Description of the task —
All lines from the one containing "Courses (971, 165)" to the end of the listing below are to be reproduced exactly, and no others.

Exercise data —
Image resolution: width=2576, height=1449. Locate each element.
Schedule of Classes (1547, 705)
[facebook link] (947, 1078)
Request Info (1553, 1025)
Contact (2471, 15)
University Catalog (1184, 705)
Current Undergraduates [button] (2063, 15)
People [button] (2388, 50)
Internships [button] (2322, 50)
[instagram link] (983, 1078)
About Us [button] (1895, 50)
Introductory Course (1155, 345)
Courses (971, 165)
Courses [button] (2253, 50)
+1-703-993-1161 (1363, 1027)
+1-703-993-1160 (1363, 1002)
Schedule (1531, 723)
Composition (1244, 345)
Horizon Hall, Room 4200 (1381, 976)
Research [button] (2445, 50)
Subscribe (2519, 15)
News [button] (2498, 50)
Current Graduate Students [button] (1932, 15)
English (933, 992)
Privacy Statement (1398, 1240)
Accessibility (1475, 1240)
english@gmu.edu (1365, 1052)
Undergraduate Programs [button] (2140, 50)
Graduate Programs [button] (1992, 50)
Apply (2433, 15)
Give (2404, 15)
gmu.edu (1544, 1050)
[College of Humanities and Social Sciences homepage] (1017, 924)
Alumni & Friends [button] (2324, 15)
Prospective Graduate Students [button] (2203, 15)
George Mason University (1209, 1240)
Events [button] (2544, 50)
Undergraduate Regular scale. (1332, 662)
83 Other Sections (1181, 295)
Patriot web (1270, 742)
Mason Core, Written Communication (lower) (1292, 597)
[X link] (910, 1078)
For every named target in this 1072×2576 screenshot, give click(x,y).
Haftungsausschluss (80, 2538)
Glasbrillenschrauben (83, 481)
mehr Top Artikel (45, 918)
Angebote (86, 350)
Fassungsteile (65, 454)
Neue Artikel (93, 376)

Response to this exercise —
Courses (971, 165)
Courses [button] (2253, 50)
+1-703-993-1161 (1363, 1027)
+1-703-993-1160 (1363, 1002)
Schedule (1531, 723)
Composition (1244, 345)
Horizon Hall, Room 4200 (1381, 976)
Research [button] (2445, 50)
Subscribe (2519, 15)
News [button] (2498, 50)
Current Graduate Students [button] (1932, 15)
English (933, 992)
Privacy Statement (1398, 1240)
Accessibility (1475, 1240)
english@gmu.edu (1365, 1052)
Undergraduate Programs [button] (2140, 50)
Graduate Programs [button] (1992, 50)
Apply (2433, 15)
Give (2404, 15)
gmu.edu (1544, 1050)
[College of Humanities and Social Sciences homepage] (1017, 924)
Alumni & Friends [button] (2324, 15)
Prospective Graduate Students [button] (2203, 15)
George Mason University (1209, 1240)
Events [button] (2544, 50)
Undergraduate Regular scale. (1332, 662)
83 Other Sections (1181, 295)
Patriot web (1270, 742)
Mason Core, Written Communication (lower) (1292, 597)
[X link] (910, 1078)
For every named target in this 1072×2576 screenshot, give click(x,y).
Haftungsausschluss (80, 2538)
Glasbrillenschrauben (83, 481)
mehr Top Artikel (45, 918)
Angebote (86, 350)
Fassungsteile (65, 454)
Neue Artikel (93, 376)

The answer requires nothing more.